Enfin, qu’en est-il du jeu ? Activité par excellence de la liberté, le jeu est aussi un espace où l’IA excelle, que ce soit par le développement de mondes virtuels, de stratégies complexes, ou d’interactions inédites. Mais si l’IA peut jouer, qu’advient-il de la spontanéité, de l’imprévisibilité, et surtout de l’humain dans cet acte profondément culturel ?
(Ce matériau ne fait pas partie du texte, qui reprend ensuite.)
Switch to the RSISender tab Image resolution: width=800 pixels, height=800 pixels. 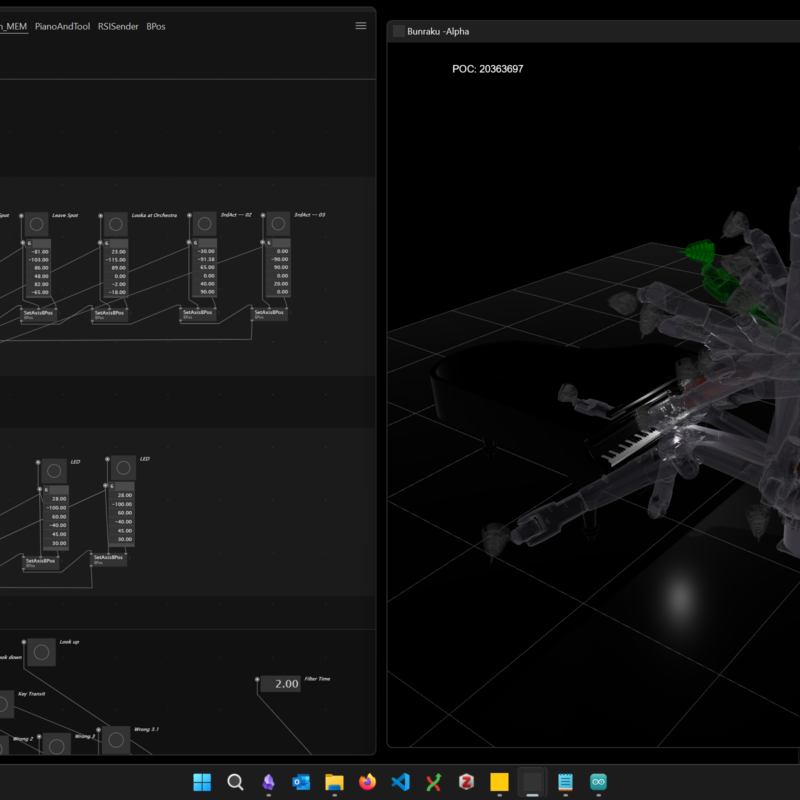tap(118, 26)
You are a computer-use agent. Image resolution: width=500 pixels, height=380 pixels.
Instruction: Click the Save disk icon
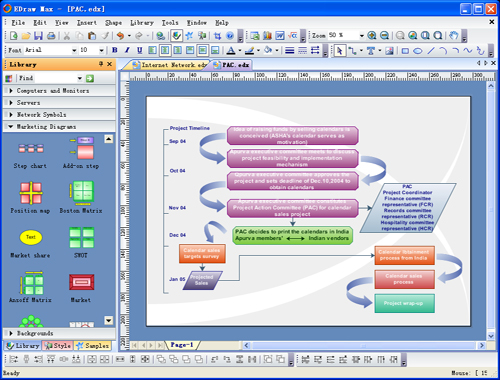click(x=39, y=36)
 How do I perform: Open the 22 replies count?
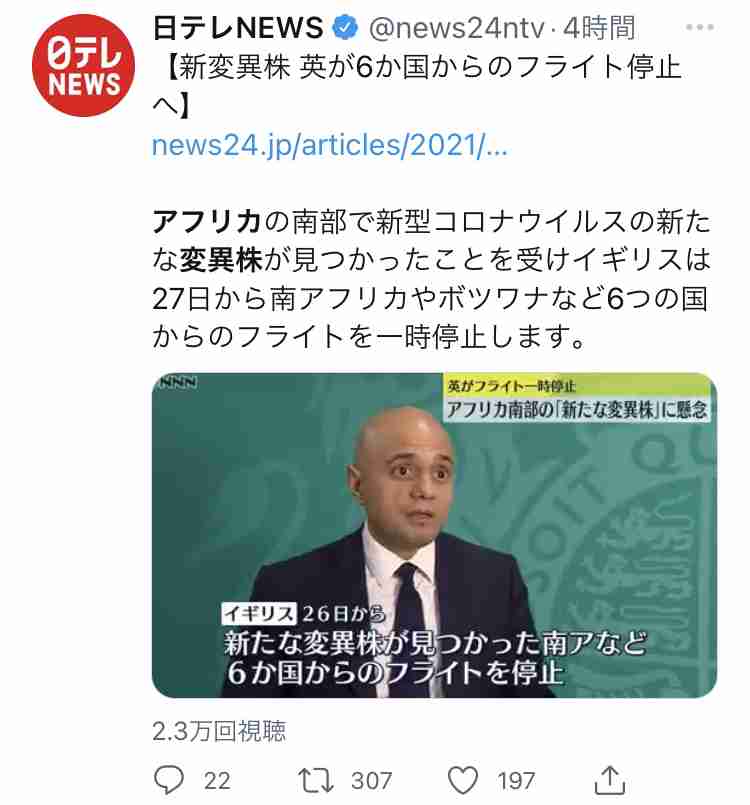(217, 780)
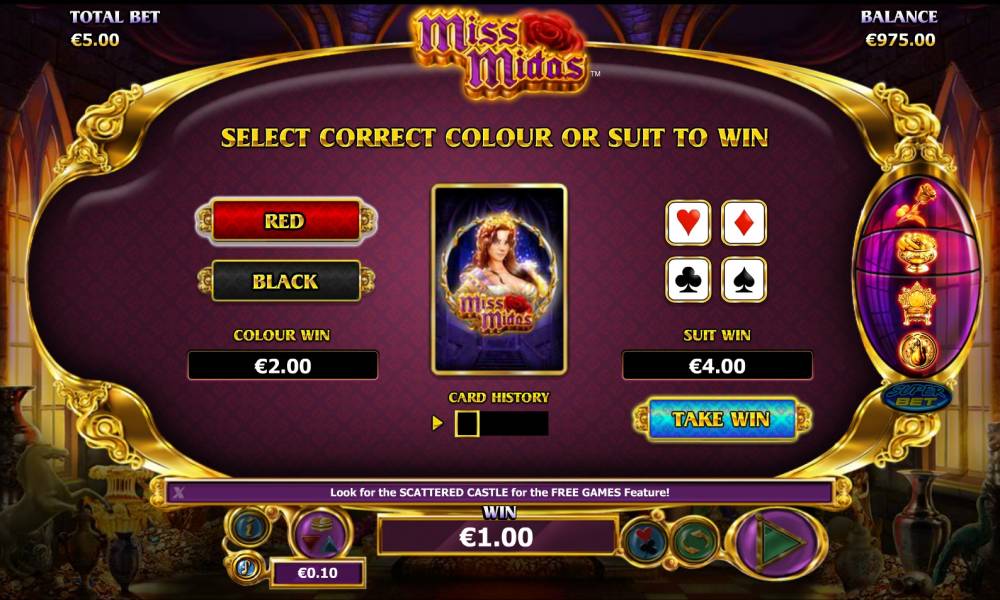Guess the BLACK colour button

click(286, 281)
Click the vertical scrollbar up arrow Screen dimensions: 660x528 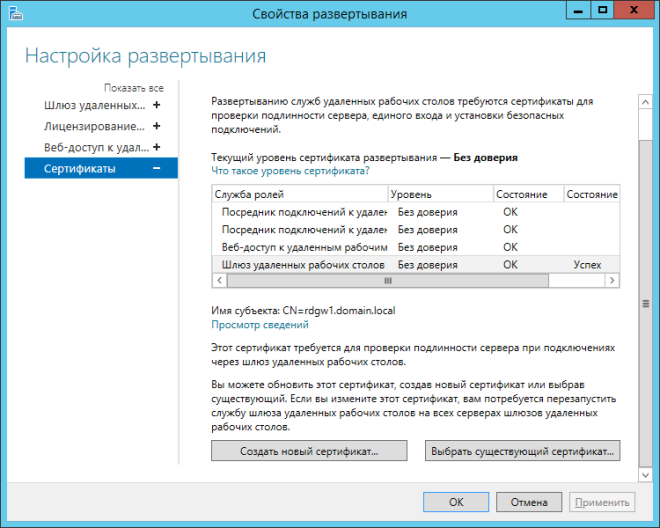point(645,101)
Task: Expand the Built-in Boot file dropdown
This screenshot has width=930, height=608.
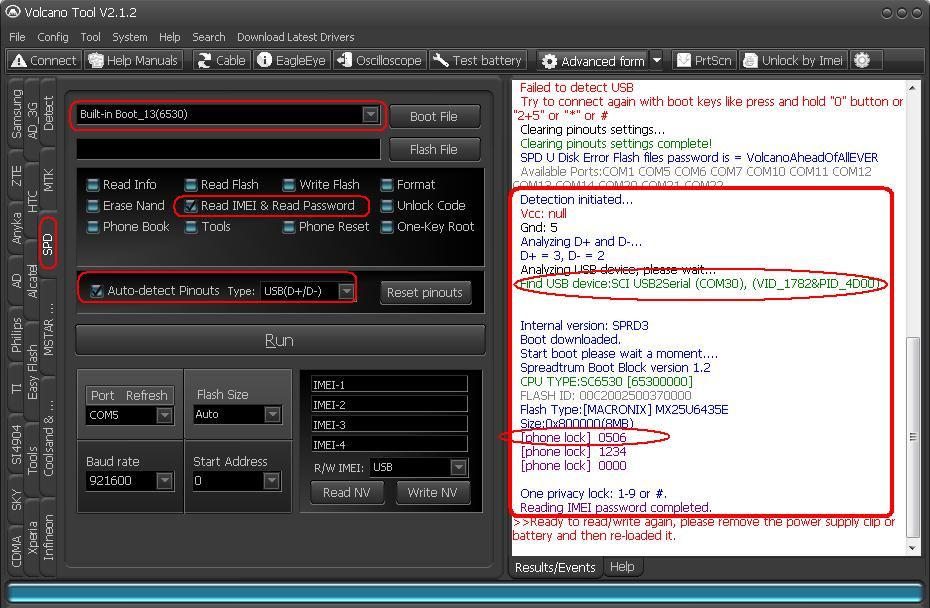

Pour une signalétique de l’IA – Thème de l’action :

agir – faire
travail
finalité
décider
santé
jeu
manger

TEMPS

Qu’est-ce que le temps, sinon l’étoffe même de notre existence ? L’IA, en modifiant notre manière de vivre, transforme également notre rapport au temps. Avec ses outils d’automatisation et d’optimisation, l’IA promet de nous libérer des contraintes temporelles : des tâches effectuées en une fraction de seconde, des prévisions qui anticipent nos besoins, des décisions prises avant même que nous les formulions. Mais cette accélération continue nous rend-elle maîtres du temps ou esclaves d’un rythme toujours plus effréné ? Peut-on encore parler de « prendre le temps » lorsque tout semble se précipiter dans l’immédiateté technologique ? Et surtout, que deviennent la lenteur, la contemplation, ces espaces où se niche souvent l’essentiel de l’expérience humaine ?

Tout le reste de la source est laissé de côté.